REQUIRED ACTION → Word for word, please restate the line containing "Screen dimensions: 952x1232" and all the lines that follow it to the end of the data.

DATA →
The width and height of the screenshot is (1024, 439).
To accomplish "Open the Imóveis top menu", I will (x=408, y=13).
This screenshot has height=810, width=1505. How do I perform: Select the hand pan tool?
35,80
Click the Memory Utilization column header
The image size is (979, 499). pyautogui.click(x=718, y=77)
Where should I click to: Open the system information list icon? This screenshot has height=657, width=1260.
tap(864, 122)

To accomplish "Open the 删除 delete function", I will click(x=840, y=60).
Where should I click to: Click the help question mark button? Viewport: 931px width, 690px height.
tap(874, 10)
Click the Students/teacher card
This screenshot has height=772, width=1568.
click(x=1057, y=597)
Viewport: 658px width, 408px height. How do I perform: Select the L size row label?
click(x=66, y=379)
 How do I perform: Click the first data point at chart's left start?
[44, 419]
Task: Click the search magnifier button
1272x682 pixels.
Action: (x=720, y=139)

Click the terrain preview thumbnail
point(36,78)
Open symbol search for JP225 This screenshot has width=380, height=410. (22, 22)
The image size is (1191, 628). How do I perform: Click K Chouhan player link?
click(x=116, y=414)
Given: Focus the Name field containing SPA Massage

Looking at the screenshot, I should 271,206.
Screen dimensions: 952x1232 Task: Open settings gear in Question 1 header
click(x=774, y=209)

RESPONSE BOX →
Screen dimensions: 952x1232 Task: Open settings gear in Question 1 header
click(x=774, y=209)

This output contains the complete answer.